Now for the attacks. With these, it is best to make a single file to contain the Fortify, Attack A, Attack B (if using), Attack C (if using), and Death animations. This will ensure that the dynamic cloth is smoothly animated from each animation to the next. Design the animations in the normal way. Then expand the whole thing out so it's four times as long, as described above. Finally, clothify the Draped Cloth object and run the cloth simulation, again as described above.

Now the cloth will progress smoothly from each animation to the next. The only difficulty is the attacks. Will it progress smoothly from the end of Attack A to the start of Attack A? And similarly for B and C? Again, there is no way to ensure this, other than using the method mentioned before of trying to avoid rapid or jerky movement of the character in the closing frames of these animations.

Save the file and then render every fourth frame, as before.

Lastly, the Run. Fortunately the Run is played more quickly in-game, so there's no need to do the whole expanding-to-four-times-its-length thing this time. However, when you've got the animation ready, make it four times as long anyway. Say it's 15 frames long - make it 60 frames long. But this time, instead of stretching out the one animation over those 60 frames, copy and paste it three times - so you have the same animation repeated four times in total.

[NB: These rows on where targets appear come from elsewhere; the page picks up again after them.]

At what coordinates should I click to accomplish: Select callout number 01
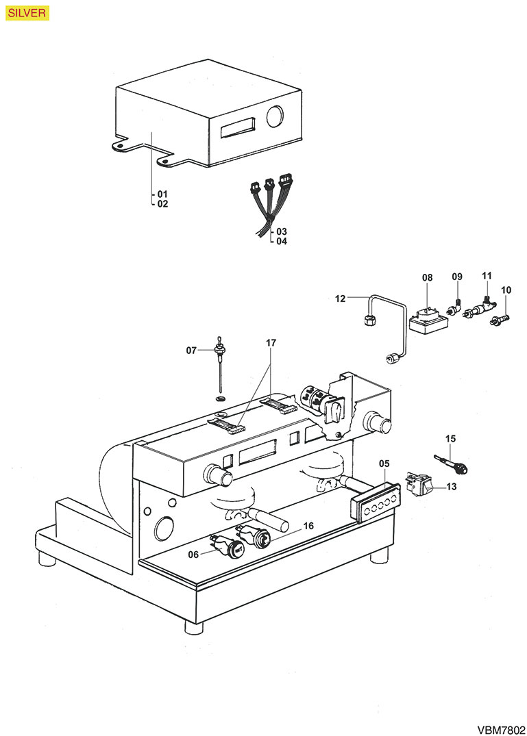point(162,194)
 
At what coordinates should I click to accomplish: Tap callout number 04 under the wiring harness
point(282,241)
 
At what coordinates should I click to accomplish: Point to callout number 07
point(191,351)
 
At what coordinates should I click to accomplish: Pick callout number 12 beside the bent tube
point(341,298)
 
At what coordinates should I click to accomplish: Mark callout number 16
point(308,526)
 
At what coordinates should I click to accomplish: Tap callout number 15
point(450,438)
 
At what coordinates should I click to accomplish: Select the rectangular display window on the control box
point(238,127)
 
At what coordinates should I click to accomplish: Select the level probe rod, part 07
point(221,373)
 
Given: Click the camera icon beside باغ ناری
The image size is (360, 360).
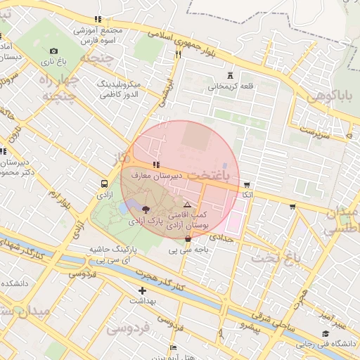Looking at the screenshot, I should [54, 51].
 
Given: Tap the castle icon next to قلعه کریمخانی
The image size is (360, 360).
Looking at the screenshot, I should [230, 75].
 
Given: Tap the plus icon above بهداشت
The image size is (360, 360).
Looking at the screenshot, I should [143, 290].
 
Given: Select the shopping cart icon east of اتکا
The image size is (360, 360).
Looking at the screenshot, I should [292, 207].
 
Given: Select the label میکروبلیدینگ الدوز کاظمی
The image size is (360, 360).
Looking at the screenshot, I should [119, 88].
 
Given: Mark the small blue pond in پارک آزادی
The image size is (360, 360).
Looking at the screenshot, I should [124, 208].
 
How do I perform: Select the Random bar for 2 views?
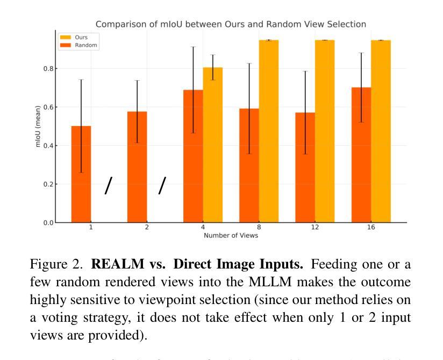tap(137, 167)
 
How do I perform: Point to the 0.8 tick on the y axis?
tap(50, 69)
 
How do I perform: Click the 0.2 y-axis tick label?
tap(50, 184)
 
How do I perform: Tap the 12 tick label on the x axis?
tap(315, 228)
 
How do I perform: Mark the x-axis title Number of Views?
tap(230, 236)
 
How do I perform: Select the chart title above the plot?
tap(231, 24)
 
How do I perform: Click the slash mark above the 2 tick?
tap(162, 186)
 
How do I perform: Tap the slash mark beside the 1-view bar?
tap(109, 186)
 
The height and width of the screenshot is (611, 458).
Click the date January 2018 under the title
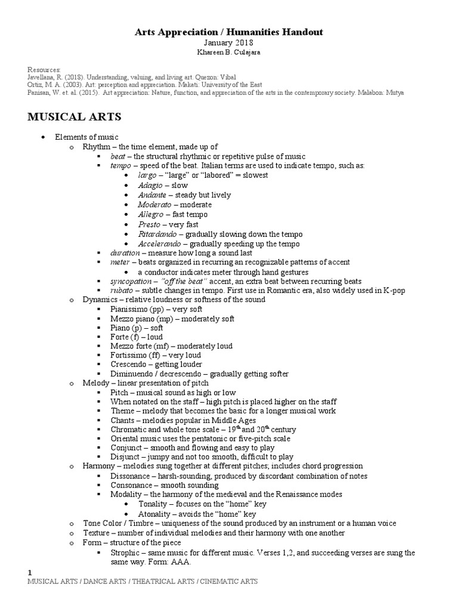(229, 42)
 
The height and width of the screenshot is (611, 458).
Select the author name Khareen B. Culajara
(229, 53)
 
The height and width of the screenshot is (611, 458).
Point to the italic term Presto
(148, 224)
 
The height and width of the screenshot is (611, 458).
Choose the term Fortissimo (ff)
(139, 355)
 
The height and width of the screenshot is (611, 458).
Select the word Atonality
(156, 513)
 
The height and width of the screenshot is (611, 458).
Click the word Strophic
(125, 553)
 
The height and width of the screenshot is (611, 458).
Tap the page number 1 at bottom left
(30, 573)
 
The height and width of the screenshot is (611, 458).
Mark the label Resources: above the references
(44, 69)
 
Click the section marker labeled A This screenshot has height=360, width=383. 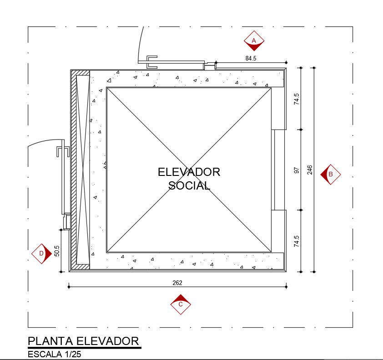click(x=254, y=40)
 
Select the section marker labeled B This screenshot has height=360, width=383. click(x=331, y=174)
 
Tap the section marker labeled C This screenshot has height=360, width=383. click(x=181, y=304)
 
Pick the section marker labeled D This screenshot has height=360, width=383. click(x=41, y=254)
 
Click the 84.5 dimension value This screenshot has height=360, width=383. click(x=251, y=58)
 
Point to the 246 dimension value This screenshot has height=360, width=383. click(x=310, y=170)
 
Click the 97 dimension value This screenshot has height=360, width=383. click(x=297, y=170)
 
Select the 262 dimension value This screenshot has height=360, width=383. click(x=177, y=283)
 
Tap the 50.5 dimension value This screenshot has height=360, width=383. click(x=57, y=251)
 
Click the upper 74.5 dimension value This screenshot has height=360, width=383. click(x=297, y=99)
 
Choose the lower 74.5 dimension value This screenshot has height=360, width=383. click(x=297, y=241)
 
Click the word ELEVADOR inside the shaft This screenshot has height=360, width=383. click(x=189, y=172)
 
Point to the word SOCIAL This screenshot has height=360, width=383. click(x=189, y=185)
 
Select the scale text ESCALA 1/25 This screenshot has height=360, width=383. click(x=54, y=354)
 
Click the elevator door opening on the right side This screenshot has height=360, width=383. click(x=278, y=170)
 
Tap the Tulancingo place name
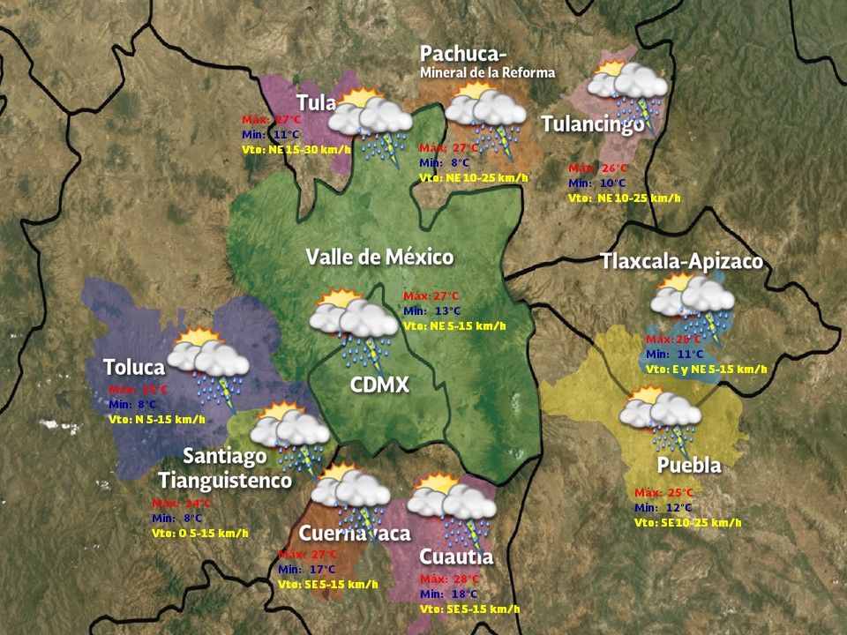pyautogui.click(x=592, y=124)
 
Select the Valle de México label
pyautogui.click(x=379, y=258)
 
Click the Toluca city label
pyautogui.click(x=133, y=367)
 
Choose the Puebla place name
pyautogui.click(x=689, y=465)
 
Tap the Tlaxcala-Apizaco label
pyautogui.click(x=681, y=262)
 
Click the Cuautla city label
pyautogui.click(x=456, y=557)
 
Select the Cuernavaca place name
pyautogui.click(x=354, y=534)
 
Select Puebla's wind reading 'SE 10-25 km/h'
pyautogui.click(x=687, y=523)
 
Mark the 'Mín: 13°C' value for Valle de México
pyautogui.click(x=432, y=310)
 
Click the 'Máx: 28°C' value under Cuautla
pyautogui.click(x=450, y=579)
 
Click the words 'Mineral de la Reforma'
pyautogui.click(x=487, y=72)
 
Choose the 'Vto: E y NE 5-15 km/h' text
pyautogui.click(x=706, y=369)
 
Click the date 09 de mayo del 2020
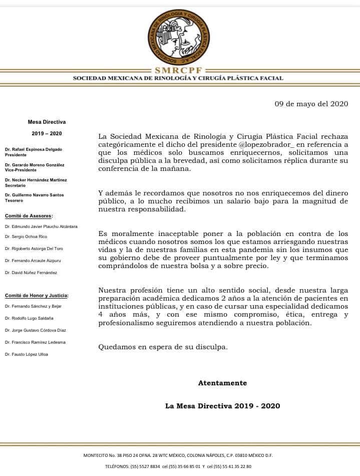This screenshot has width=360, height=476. [311, 104]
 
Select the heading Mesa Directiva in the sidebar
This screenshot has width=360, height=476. [47, 122]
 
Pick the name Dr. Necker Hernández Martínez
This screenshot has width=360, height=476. [36, 180]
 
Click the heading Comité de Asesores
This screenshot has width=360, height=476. [29, 216]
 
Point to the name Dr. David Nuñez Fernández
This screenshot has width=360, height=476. [31, 273]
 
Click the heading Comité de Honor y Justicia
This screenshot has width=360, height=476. [37, 296]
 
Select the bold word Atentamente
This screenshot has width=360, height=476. [222, 383]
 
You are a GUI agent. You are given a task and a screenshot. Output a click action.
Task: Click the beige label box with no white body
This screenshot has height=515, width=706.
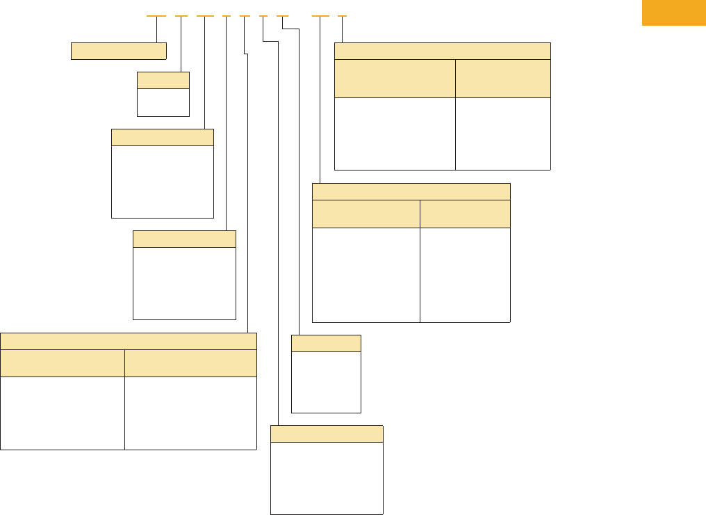tap(119, 51)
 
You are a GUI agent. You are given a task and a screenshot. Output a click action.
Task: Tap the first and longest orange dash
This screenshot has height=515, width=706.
tap(156, 15)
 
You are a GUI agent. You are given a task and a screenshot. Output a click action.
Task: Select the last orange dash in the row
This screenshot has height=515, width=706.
tap(342, 15)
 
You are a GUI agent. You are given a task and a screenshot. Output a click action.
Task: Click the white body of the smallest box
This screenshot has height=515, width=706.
tap(163, 102)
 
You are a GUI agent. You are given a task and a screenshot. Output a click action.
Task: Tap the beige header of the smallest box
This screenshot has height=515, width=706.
tap(163, 80)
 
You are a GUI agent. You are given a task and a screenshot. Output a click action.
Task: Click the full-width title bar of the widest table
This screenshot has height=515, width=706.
tap(129, 341)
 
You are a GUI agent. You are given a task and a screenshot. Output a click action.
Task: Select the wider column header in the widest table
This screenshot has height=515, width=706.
tap(190, 363)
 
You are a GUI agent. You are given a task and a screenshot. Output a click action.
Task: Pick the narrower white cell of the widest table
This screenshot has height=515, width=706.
tap(63, 413)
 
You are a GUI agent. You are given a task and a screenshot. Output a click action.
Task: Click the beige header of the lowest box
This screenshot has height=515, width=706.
tap(327, 434)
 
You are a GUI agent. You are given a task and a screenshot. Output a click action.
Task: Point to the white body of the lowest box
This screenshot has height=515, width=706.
tap(327, 478)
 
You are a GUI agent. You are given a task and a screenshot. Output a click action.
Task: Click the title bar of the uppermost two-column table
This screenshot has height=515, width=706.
tap(443, 51)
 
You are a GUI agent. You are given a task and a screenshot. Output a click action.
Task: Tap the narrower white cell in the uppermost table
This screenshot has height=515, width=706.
tap(503, 134)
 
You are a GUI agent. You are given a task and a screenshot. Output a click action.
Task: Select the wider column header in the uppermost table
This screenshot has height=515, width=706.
tap(395, 79)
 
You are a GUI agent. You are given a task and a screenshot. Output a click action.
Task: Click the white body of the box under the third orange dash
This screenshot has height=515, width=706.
tap(163, 182)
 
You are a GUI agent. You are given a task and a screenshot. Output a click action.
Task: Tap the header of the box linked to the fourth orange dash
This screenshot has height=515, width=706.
tap(184, 239)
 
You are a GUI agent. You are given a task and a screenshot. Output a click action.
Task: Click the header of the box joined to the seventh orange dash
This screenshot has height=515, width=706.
tap(326, 343)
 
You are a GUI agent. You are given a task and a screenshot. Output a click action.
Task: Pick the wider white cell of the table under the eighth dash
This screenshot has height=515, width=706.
tap(366, 275)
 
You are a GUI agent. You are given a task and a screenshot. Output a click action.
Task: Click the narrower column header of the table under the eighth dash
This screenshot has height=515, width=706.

Now create a Wind Force object in front of the unit, blowing back at it. This is to blow the cloth back behind the character, as if he's running fast.

Now clothify the Draped Cloth object and run the cloth simulation as usual. The reason we repeated the animation four times was to find two frames fifteen frames apart that look sufficiently similar to look like smooth looping of the cloth. It won't work with frames 1 and 15, but it may work with frames 16 and 30, or indeed with frames 23 and 38. You must just go through the animation and find the best match. When you've done that, render these frames and the ones in between.

For some units, for the Run you may find it more effective to use not the Draped Cloth object but your original cloth object (the one that you clothified to create the Draped Cloth object itself in the first place). If it's a Superman-style cape, I'd use the original cloth object. In that case you will probably need to create a Constrained Group on the object before doing the cloth simulation (as mentioned above) to stop it just blowing right off.

If it's more of a coat or cloak that wraps around the character, I'd use the Draped Cloth object.

Then you're done - at least with the rendering. You may find it necessary to do some postwork - that is, open up some of the frames in a paint program and manually alter the appearance of the cloth to ensure that it loops properly for some of the animations.

Have fun! Once you get the hang of it, it's not really very tricky - although it is time-consuming and tedious. But you can get some very nice effects this way.